Department of Biostatistics Seminar/Workshop Series:
Statistical Methods for DNA Resequencing Analysis in Disease-Gene Studies
Wenyi Wang, Ph.D., Faculty Candidate
Stanford Genome Technology Center, UC Berkeley Statistics
Monday, February 15, 2010
MRB III Room 1220
Intended Audience: Persons interested in applied statistics, statistical theory, epidemiology, health services research, clinical trials methodology, statistical computing, statistical graphics, R users or potential users
Nuclear genes encode most mitochondrial proteins and their mutations cause diverse and debilitating clinical disorders. To date, 1,200 genes have been recorded to be associated with mitochondrial diseases. Identifying DNA variants in these genes in individuals affected by mitochondrial diseases remains a major challenge, because many diseases are thought to be associated with rare variants (minor allele frequency <1%). Medical resequencing arrays enable cost-efficient and high-throughput sequencing of candidate genes. For diploid genomes, available base-calling tools only achieve high accuracy by calling a portion of all nucleotide positions.
Distinct from whole-genome SNP data, the array-based resequencing data present a very low frequency of biological signals (genetic variations from a reference sequence), which motivated us to develop a new statistical method, SRMA (Sequence Robust Multi-array Analysis). Our challenge was to fully detect sequence variations with minimal false discoveries, when sequencing errors occur at high frequencies. We extended the multi-level mixture models, previously deployed for SNP arrays, to accurately call single heterozygous samples at rare variant positions. We demonstrate our methods in a resequencing study of 39 candidate genes among healthy individuals and patients with mitochondrial diseases.
------------------------------------------------------------------------
**THINGS TO DO**
1: According to the seminar announcement, how many genes have been recorded as associated with mitochondrial diseases?
2: Do the following statements agree with the seminar announcement? (a) The seminar is held in MRB III Room 1220. (b) SRMA stands for Sequence Robust Multi-array Analysis. (c) Rare variants are described as having a minor allele frequency below 5%.

**DATASET SECTION**
------------------------------------------------------------------------
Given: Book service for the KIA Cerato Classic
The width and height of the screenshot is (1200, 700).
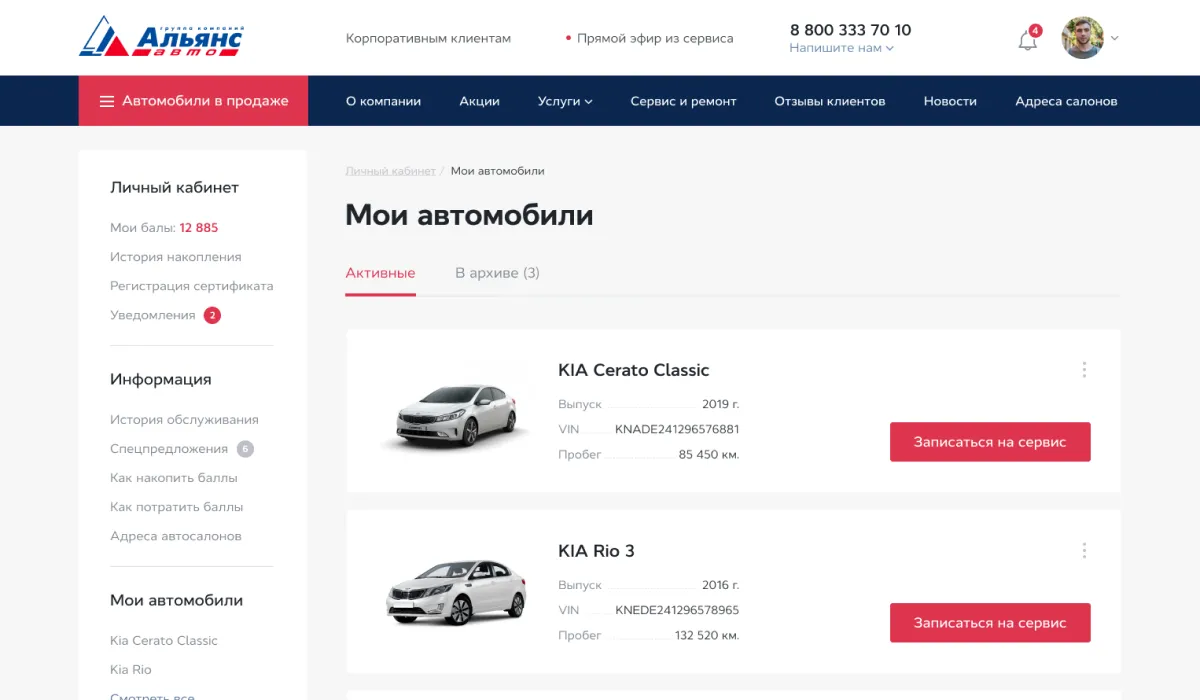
------------------------------------------------------------------------
**SOLUTIONS TO THE TASKS**
1: 1,200 genes.

2:
(a) Yes: "MRB III Room 1220"
(b) Yes: "SRMA (Sequence Robust Multi-array Analysis)"
(c) No: "minor allele frequency <1%"